STATED PROBLEM A - Retype the entries from the line containing "Where should I" down to the line containing "Looking at the screenshot, I should point(243,71).", with both of those lines included.

═════ TEXT PASSAGE

Sunday, January 20, 2013

The Next Level Ski Camp (aka, 72 hours in Tahoe)


So I survived the Next Level ski camp at Squaw Valley last weekend! Heh.


Going into camp, I was nervous about skiing with pro skiers Ingrid Backstrom and Jessica Sobolowski-Quinn. When I rolled into the meeting room early Saturday morning, I was armed with a day of skiing on ice pebbles in Pennsylvania, a day of sliding around trees at Northstar with a handful of ladies I know from TheSkiDiva.com, a wicked good pep talk from my friend Mary, and gratitude that camp would be starting off with 45 minutes of yoga.

At least I knew my downward facing dog from my uttanasana.

I walked into the meeting area, and within seconds, Jessica greeted me. Actually, she said something like, "This is Stephanie from Washington, DC." Wow. Sure, she had handled my registration form and check, so she knew where I was from, but still. I mean, it's great to be "known" right off the bat. Minutes later, I met Ingrid. I write "met" because I didn't really expect her to remember me from a meet and greet in DC over a year earlier (later, on the lift, Ingrid would also remember that the Soigneur – who has been reassigned to something between Ski Tech and Real Estate Agent – was with me at the meet and greet, and that his sister had a connection with Ingrid). Wow, again.

══════════

STATED PROBLEM B - In the ski camp post, translate this sentence into Spanish: "So I survived the Next Level ski camp at Squaw Valley last weekend!"

═════ INPUT ROWS

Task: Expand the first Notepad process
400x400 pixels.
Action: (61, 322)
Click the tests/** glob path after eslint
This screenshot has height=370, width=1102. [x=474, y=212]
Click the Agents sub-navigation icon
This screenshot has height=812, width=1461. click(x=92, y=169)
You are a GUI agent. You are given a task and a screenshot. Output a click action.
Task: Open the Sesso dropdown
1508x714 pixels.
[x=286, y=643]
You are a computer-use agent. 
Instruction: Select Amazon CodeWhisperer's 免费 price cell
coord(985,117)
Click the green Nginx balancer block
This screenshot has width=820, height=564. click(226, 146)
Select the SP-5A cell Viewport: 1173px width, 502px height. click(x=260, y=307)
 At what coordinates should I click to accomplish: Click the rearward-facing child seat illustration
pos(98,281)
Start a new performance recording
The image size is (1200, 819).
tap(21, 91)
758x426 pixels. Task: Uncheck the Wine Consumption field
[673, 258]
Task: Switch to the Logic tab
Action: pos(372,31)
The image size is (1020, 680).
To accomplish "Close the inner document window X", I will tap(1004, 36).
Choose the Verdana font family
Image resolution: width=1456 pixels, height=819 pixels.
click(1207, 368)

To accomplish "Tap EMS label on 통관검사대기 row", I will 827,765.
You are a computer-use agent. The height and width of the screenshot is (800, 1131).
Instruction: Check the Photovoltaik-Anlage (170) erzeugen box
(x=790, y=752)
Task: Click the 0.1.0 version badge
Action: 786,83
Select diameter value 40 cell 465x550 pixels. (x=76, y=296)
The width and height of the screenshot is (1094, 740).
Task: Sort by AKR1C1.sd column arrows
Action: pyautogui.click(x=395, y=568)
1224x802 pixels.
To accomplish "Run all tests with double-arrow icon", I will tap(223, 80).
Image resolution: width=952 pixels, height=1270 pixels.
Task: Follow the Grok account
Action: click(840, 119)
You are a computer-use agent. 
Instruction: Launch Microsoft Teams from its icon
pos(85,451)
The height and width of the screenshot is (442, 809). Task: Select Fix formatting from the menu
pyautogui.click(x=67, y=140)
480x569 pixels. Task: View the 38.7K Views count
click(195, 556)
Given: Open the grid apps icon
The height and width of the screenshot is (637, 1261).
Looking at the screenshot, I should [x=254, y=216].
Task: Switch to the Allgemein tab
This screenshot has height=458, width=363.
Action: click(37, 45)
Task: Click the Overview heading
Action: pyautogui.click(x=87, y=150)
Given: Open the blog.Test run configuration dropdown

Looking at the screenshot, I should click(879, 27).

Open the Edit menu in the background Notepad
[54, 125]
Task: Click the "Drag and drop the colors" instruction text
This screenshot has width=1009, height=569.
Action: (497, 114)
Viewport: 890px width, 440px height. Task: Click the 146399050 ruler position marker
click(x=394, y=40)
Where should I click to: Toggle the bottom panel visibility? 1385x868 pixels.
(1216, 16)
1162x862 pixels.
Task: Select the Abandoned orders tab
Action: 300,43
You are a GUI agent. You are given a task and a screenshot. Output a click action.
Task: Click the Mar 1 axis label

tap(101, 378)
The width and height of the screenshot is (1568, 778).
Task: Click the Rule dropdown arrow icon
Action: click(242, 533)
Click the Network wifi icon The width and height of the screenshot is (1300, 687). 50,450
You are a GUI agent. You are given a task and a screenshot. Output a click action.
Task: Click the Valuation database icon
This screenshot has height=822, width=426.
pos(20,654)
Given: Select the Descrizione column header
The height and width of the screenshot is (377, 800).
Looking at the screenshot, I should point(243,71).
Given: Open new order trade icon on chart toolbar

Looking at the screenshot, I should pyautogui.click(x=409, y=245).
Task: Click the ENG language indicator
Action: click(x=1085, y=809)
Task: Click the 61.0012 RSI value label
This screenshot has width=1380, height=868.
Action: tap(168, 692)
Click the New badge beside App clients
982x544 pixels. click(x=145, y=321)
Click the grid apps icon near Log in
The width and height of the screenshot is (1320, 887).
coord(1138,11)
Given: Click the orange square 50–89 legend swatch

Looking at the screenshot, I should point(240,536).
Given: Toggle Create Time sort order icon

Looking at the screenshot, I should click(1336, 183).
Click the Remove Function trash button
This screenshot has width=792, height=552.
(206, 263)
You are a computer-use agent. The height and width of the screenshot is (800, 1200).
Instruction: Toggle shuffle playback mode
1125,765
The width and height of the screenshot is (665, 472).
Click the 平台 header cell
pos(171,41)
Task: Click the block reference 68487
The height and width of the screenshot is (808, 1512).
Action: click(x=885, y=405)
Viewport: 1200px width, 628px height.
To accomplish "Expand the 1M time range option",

══════════

FULL RESPONSE A -
Where should I click to: Toggle the bottom panel visibility? 1385x868 pixels.
(1216, 16)
1162x862 pixels.
Task: Select the Abandoned orders tab
Action: 300,43
You are a GUI agent. You are given a task and a screenshot. Output a click action.
Task: Click the Mar 1 axis label

tap(101, 378)
The width and height of the screenshot is (1568, 778).
Task: Click the Rule dropdown arrow icon
Action: click(242, 533)
Click the Network wifi icon The width and height of the screenshot is (1300, 687). 50,450
You are a GUI agent. You are given a task and a screenshot. Output a click action.
Task: Click the Valuation database icon
This screenshot has height=822, width=426.
pos(20,654)
Given: Select the Descrizione column header
The height and width of the screenshot is (377, 800).
Looking at the screenshot, I should point(243,71).

FULL RESPONSE B - ¡Así que sobreviví al campamento de esquí Next Level en Squaw Valley el fin de semana pasado!